In particular, the researchers used a clustering algorithm that Sonnewald says is designed to “crawl along a dataset” and hone in on regions with a large density of points — a sign that these points share something in common.

Sonnewald and her colleagues set this algorithm loose on ocean data from MIT’s Darwin Project, a three-dimensional model of the global ocean that combines a model of the ocean’s climate, including wind, current, and temperature patterns, with an ocean ecology model. That model includes 51 species of phytoplankton and the ways in which each species grows and interacts with each other as well as with the surrounding climate and available nutrients.

If one were to try and look through this very complicated, 51-layered space of data, for every available point in the ocean, to see which points share common traits, Sonnewald says the task would be “humanly intractable.” With the team’s unsupervised machine learning algorithm, such commonalities “begin to crystallize out a bit.”

This first “data cleaning” step in the team’s SAGE method was able to parse the global ocean into about 100 different ecological provinces, each with a distinct balance of species.

The researchers assigned each available location in the ocean model to one of the 100 provinces, and assigned a color to each province. They then generated a map of the global ocean, colorized by province type.

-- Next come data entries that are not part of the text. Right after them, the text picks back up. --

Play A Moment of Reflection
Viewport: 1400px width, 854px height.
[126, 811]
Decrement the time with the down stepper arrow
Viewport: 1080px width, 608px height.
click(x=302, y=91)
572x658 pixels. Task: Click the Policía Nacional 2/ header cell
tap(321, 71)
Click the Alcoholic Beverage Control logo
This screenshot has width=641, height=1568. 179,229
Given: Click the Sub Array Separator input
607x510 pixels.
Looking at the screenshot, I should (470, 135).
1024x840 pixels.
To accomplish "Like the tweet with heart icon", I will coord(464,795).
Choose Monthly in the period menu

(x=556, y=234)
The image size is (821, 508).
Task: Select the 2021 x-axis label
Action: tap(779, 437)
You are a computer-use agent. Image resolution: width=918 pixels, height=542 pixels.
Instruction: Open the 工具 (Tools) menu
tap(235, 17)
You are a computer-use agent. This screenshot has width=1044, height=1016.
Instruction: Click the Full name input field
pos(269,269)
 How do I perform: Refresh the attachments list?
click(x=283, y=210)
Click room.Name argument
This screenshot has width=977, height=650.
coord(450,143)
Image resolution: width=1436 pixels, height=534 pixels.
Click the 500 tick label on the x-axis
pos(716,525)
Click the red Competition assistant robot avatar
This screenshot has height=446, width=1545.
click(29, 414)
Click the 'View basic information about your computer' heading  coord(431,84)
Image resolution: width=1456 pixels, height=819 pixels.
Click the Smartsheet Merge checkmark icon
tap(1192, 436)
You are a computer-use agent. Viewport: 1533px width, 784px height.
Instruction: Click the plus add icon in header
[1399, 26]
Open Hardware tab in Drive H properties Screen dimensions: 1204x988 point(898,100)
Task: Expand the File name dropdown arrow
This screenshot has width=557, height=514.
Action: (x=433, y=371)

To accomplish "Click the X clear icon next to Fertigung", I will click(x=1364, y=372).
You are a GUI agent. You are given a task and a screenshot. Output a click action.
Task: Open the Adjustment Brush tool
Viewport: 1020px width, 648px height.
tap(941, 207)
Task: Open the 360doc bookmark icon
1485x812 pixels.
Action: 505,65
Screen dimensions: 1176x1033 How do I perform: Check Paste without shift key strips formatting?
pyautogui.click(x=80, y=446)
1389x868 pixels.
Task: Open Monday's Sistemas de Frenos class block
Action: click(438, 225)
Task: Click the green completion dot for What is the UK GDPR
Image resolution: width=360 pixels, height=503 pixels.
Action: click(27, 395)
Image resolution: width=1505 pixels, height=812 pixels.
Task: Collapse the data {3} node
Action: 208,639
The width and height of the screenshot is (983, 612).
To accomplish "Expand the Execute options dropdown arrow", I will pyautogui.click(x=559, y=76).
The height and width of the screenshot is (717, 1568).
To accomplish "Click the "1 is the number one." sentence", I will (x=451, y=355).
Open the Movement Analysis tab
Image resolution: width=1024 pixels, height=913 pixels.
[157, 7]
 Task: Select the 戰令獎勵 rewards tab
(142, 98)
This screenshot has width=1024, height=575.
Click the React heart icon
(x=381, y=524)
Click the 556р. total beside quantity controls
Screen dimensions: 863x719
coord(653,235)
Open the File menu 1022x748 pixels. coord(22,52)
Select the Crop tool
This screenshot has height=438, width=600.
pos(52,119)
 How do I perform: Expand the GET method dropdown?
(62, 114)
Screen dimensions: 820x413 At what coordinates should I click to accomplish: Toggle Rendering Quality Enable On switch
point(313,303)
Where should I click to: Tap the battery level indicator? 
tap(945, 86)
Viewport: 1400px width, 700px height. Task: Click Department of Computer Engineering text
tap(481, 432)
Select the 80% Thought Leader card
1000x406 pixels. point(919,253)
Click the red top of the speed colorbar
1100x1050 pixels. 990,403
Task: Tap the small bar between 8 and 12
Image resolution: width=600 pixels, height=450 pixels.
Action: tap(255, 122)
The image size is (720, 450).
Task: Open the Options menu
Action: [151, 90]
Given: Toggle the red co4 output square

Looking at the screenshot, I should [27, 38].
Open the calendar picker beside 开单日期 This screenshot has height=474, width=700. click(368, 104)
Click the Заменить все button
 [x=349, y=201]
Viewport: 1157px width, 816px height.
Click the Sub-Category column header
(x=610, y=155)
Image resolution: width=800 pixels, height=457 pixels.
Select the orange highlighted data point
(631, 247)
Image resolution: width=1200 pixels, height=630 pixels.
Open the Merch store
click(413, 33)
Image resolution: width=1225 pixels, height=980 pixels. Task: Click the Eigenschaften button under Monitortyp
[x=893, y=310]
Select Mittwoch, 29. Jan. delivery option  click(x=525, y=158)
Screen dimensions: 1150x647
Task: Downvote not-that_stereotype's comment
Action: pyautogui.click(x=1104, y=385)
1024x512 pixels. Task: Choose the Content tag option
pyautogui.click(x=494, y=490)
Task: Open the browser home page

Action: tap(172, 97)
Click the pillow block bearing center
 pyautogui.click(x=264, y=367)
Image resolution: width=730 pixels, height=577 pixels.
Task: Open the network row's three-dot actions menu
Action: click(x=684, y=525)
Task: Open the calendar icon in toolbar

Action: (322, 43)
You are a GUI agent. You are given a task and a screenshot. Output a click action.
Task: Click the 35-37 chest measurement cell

“In the Southern Ocean around Antarctica, there’s burgundy and orange colors that are shaped how we expect them, in these zonal streaks that encircle Antarctica,” Sonnewald says. “Together with other features, this gives us a lot of confidence that our method works and makes sense, at least in the model.”

Ecologies unified

The team then looked for ways to further simplify the more than 100 provinces they identified, to see whether they could pick out commonalities even among these ecologically distinct regions.

“We started thinking about things like, how are groups of people distinguished from each other? How do we see how connected to each other we are? And we used this type of intuition to see if we could quantify how ecologically similar different provinces are,” Sonnewald says.

To do this, the team applied techniques from graph theory to represent all 100 provinces in a single graph, according to biomass — a measure that’s analogous to the amount of chlorophyll produced in a region. They chose to group the 100 provinces into 12 general categories, or “megaprovinces.” When they compared these megaprovinces, they found that those that had a similar biomass were composed of very different biological species.

“For instance, provinces D and K have almost the same amount of biomass, but when we look deeper, K has diatoms and hardly any prokaryotes, while D has hardly any diatoms, and a lot of prokaryotes. But from a satellite, they could look the same,” Sonnewald says. “So our method could start the process of adding the ecological information to bulk chlorophyll measures, and ultimately aid observations.”

The team has developed an online widget that researchers can use to find other similarities among the 100 provinces. In their paper, Sonnewald’s colleagues chose to group the provinces into 12 categories. But others may want to divide the provinces into more groups, and drill down into the data to see what traits are shared among these groups.

Sonnewald is sharing the tool with oceanographers who want to identify precisely where regions of a particular ecological makeup are located, so they could, for example, send ships to sample in those regions, and not in others where the balance of species might be slightly different.

“Instead of guiding sampling with tools based on bulk chlorophyll, and guessing where the interesting ecology could be found with this method, you can surgically go in and say, ‘this is what the model says you might find here,’” Sonnewald says. “Knowing what species assemblages are where, for things like ocean science and global fisheries, is really powerful.”

This research was funded, in part, by NASA and the Jet Propulsion Laboratory.